On Being Here
i have never wanted to be here because i am above it all
all all all
daddy tried beating it the fuck out of me and i was literally
at-risk
of being murdered.
he bashed my head through walls and came
after me with broken liquor bottles but i could run just not always
fast enough fast enough fast enough.
the grocery list of all the things he did to me is tedious
tedious tedious.
i cannot be naked in front of anyone and usually just walk out
of doctor’s offices, rehabs, hospitals, and have arranged for the
most part most part most part
to get away with not being touched
by medical people (all people
if i could manage it) period.
the boys at-risk i work with have their own their own their own
stories of their lives and i can now listen to them without
flipping out flipping out flipping out
and i always end up asking what the fuck is wrong with men.
hiv has ruined our lives and we keep wondering if living our lives
is fucking worth it
the boys are adolescents and they will tell you verbally one thing
and do another thing entirely with their behavior. such as going
out of their way (usually pills) to kill themselves but the only ones
who seem to manage it are the ones who hang themselves. often
from trees. from trees. from trees.
post suicide attempt, they will fight hard to live. i have seen it a
thousand times. i do not takes sides. live or don’t live it is not
up to me it is up to each individual. i can hardly dictate to them
what to do what to do what to do.
drugs or no drugs. since i am a hopeless junkie who from time to
time is sober as a rubber squeegie how the fuck did it become
my job to tell them drugs are bad and compel them to
do anything do anything do anything.
it is hard for the normals to get it but it is not my place
to be the adult in the room. i did not apply for that position
and i will resist having it shoved down my goddamn throat
by moral arbitrators of righteousness and rules the rules
say you cannot live without rules but what did you
expect rules to say when rules are like everything else
in life which means they are only trying to keep their
jobs so, of course, they are going to make the case that
we inherently need them.
rules are bogus. i like anarchy. it’s more interesting. the
combination of anarchy and desire would render me a
cellist a cellist a cellist. life is a treadmill. i am a really
really really really bad bad bad bad role model. i don’t
want that job either and have never applied for it.
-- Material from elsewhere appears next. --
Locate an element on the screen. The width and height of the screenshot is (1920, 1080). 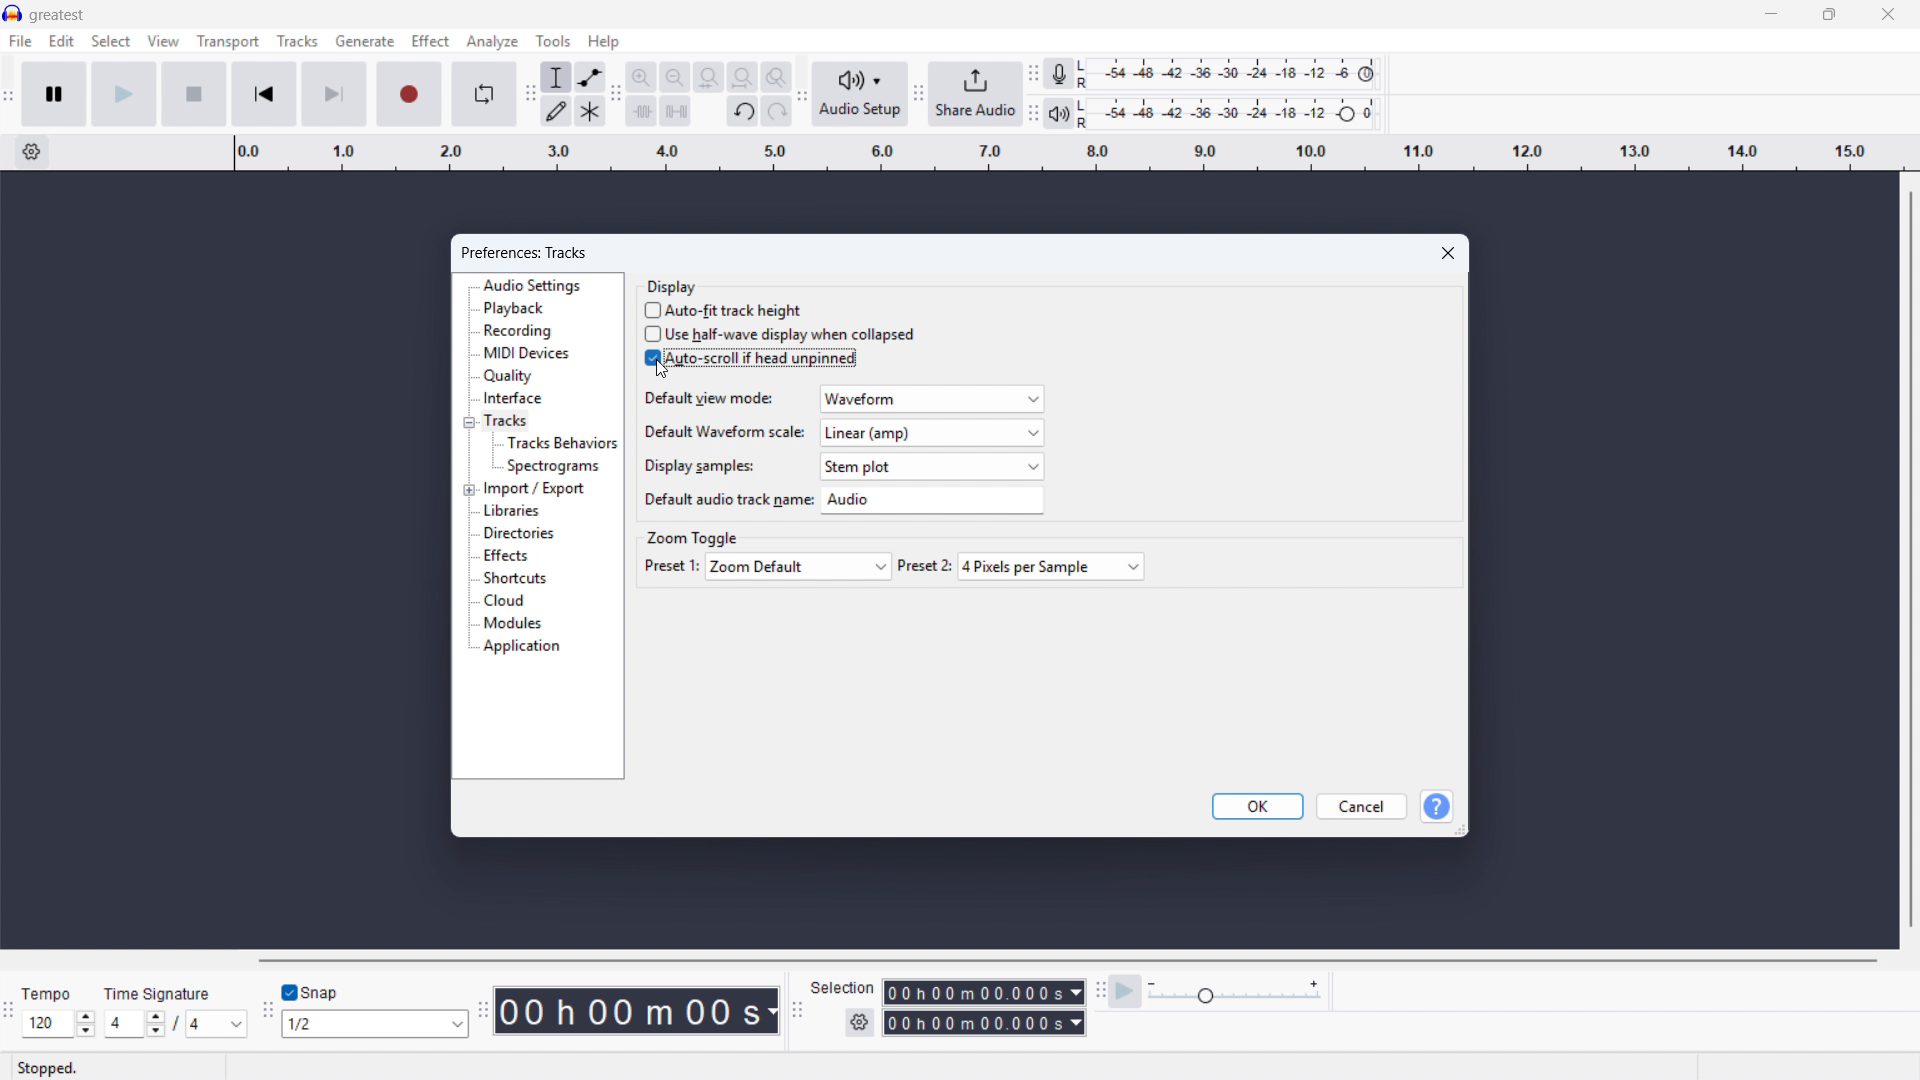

people do what they want to do. i no longer care. if i
was your boyfriend, i’d never let you go never let you
go never let you go.
lalala lalala never let you go.
boys are killing themselves at unprecedented numbers
americans do not give a flying fuck i tried doing it with
a gun but all i ended up with was blowing my guts out
which a team of surgeons unbeknownst 2me managed
to stick
and sew humpty dumpty back together again they were
most definitely not listening how hard is it to listen
to a sixteeen-year-old who has just shot himself with
a shotgun oh my fucking goodness we will just make
him want to be with us we can do it we can do it we
can do it.
we all grew up with that stupid story of that little
train that could cross the moral finish line because it
wanted to
we’ll make him want to live he must see the light.
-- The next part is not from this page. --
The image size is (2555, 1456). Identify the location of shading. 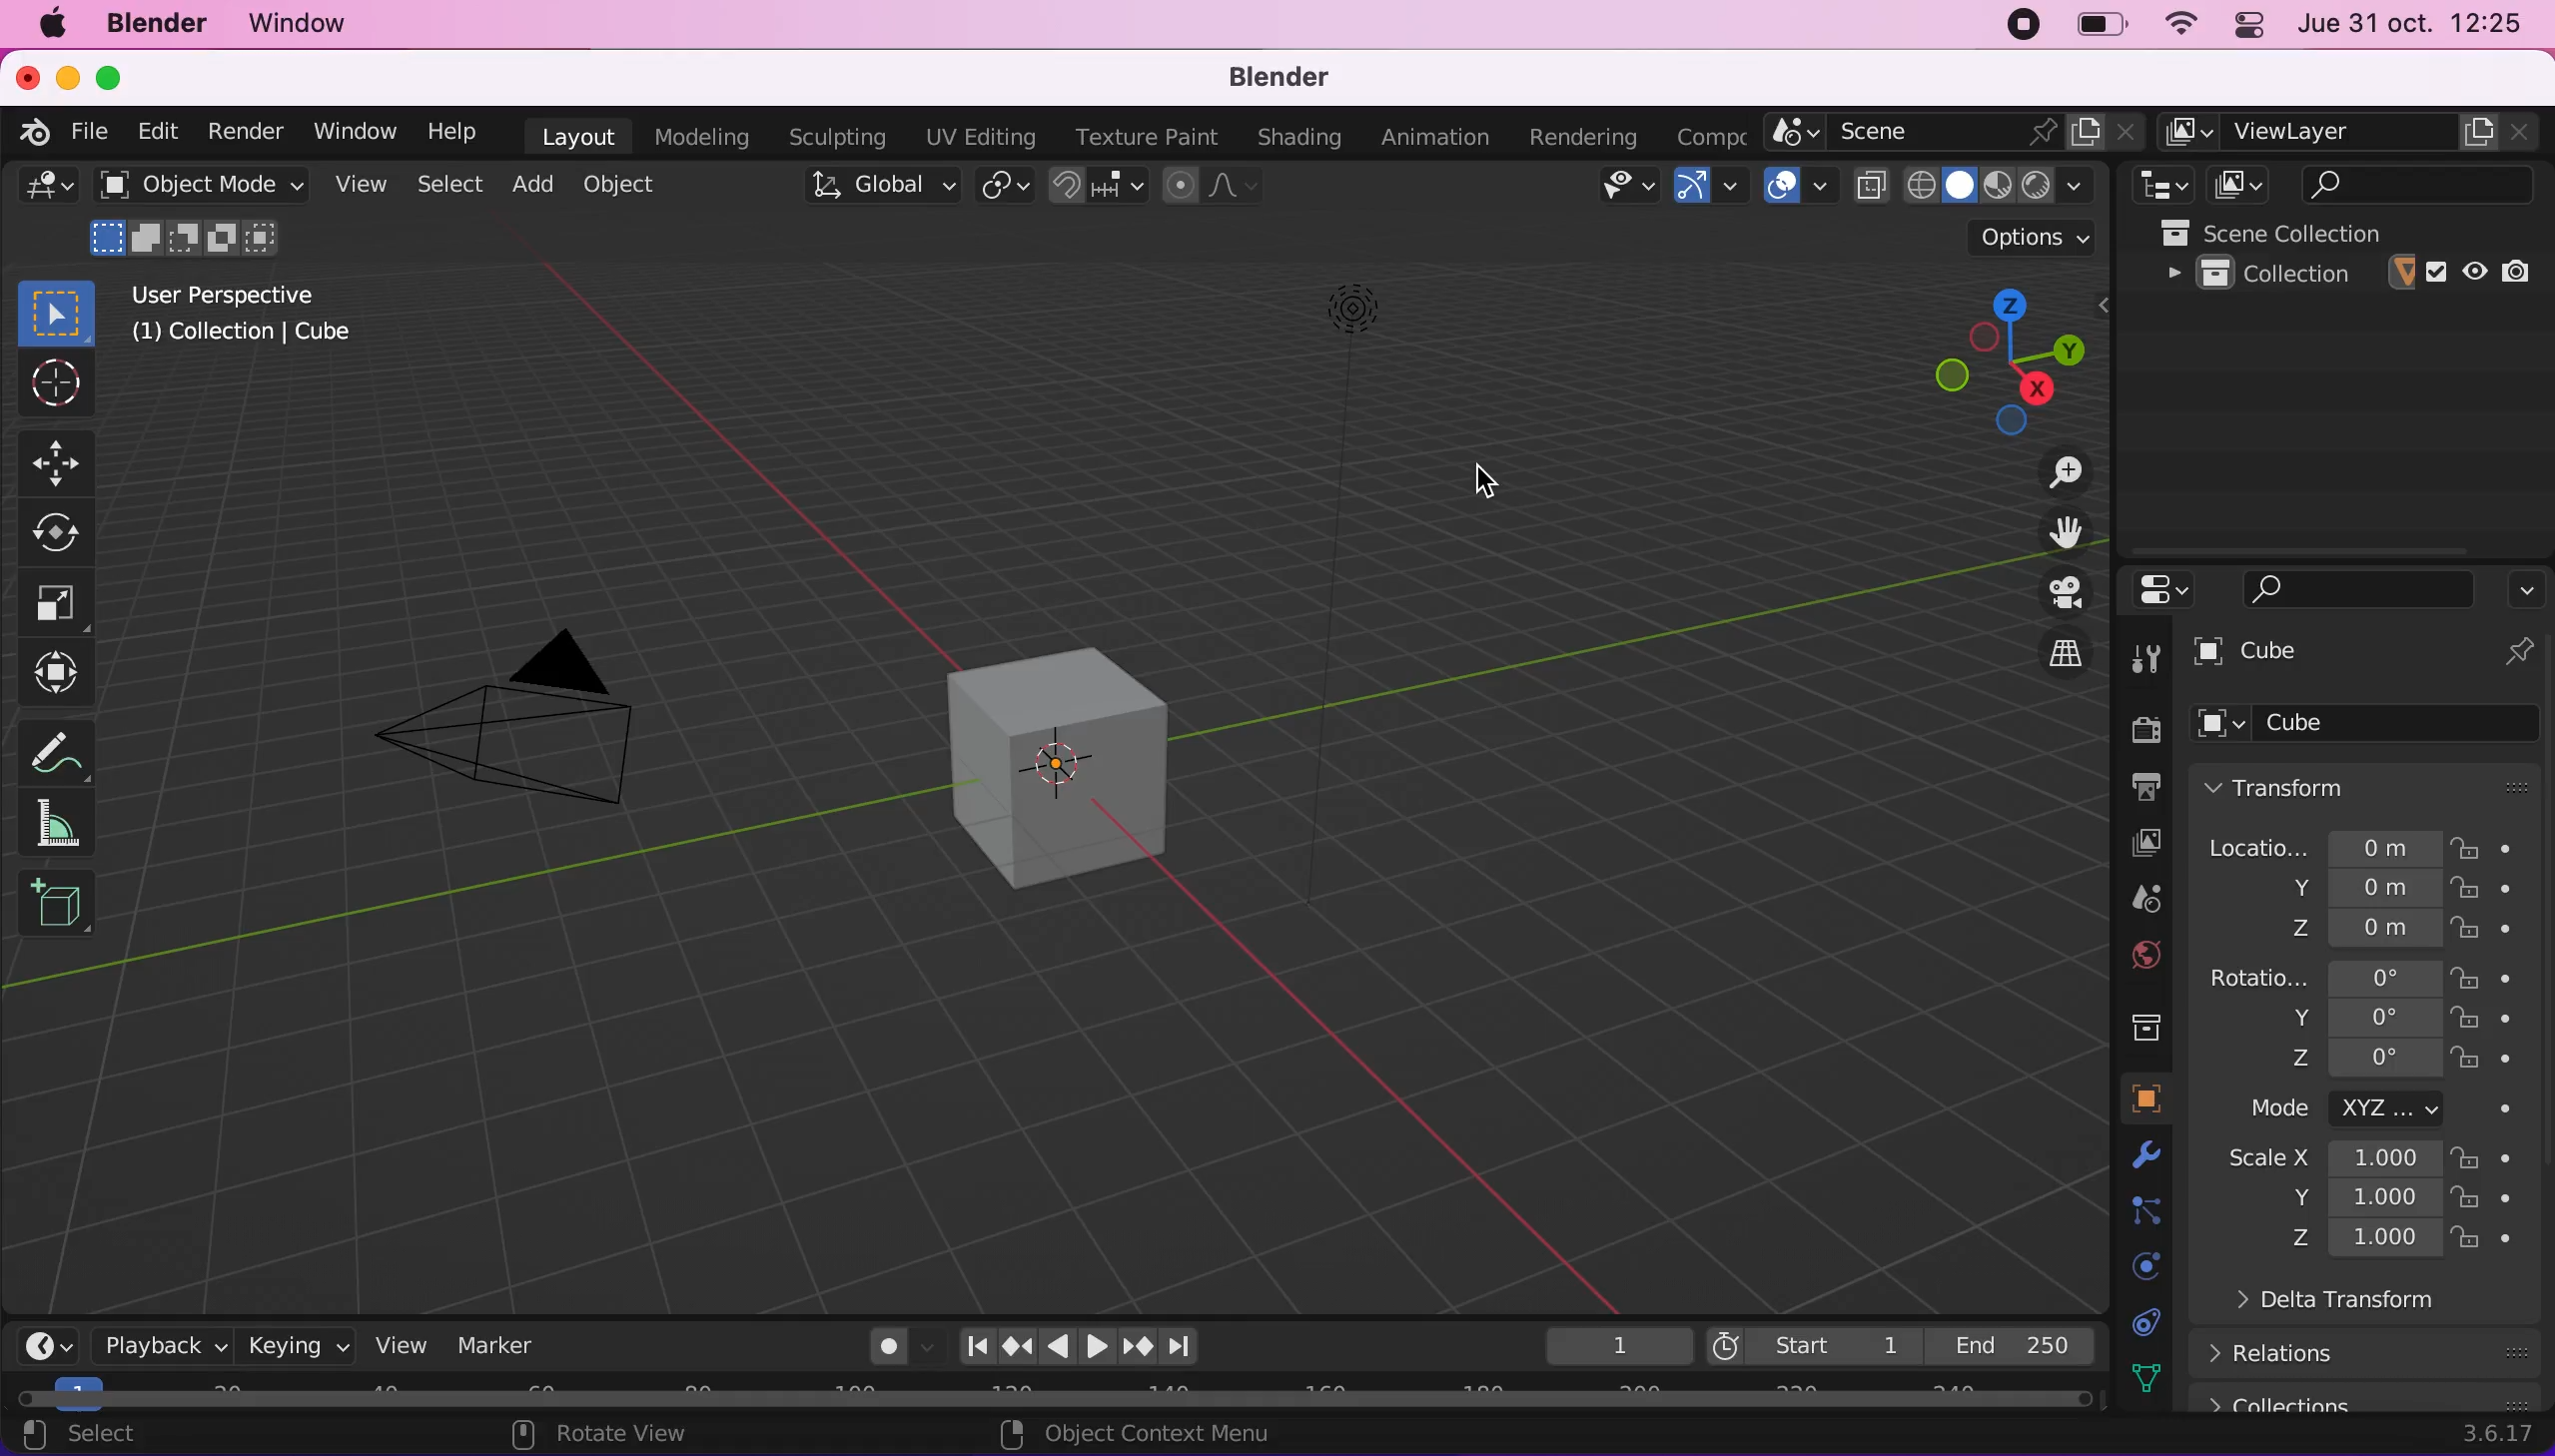
(1293, 139).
they failed at that one, too.
hiv has ruined my life. the fact that all the politically
correct aids orgs will jump up and down and scream
that we can all live normal lives is a rhetoric of
self-serving water buffalo shit that suggests if
people would do what they told us to do (not unlike
religion) we could
all live happily ever after with cinderella and her
barbie tits.
i cannot speak for the boys or even at them. their
decisions around being here or not being here are
up to them. there is no fucking god or i think we
might have heard from him by now and there are
no aliens either no aliens either no aliens either
it’s just us.
it’s just us.
it’s just us.
we have mismanaged being here. we shit where
we eat. we have turned the planet into poison.
we have finally done it. there is no going back. no
one wants to say this but it’s too fucking late
to turn the clock backwards we keep thinking we
have a few more years but we are like the
adolescent who does his homework in
homeroom
homeroom
homeroom
so is it worth it. this being here. hell no. my
bones are dying inside my body. no matter
how many times i refuse to get naked in front
of some idiot doctor there is no going back
no going back no going back.
there is only going forward into the jaws of death
the jaws of death the jaws of death if i was your
boyfriend i’d never let you go never let you go never
let you go lalala lalala lalala. never let you go.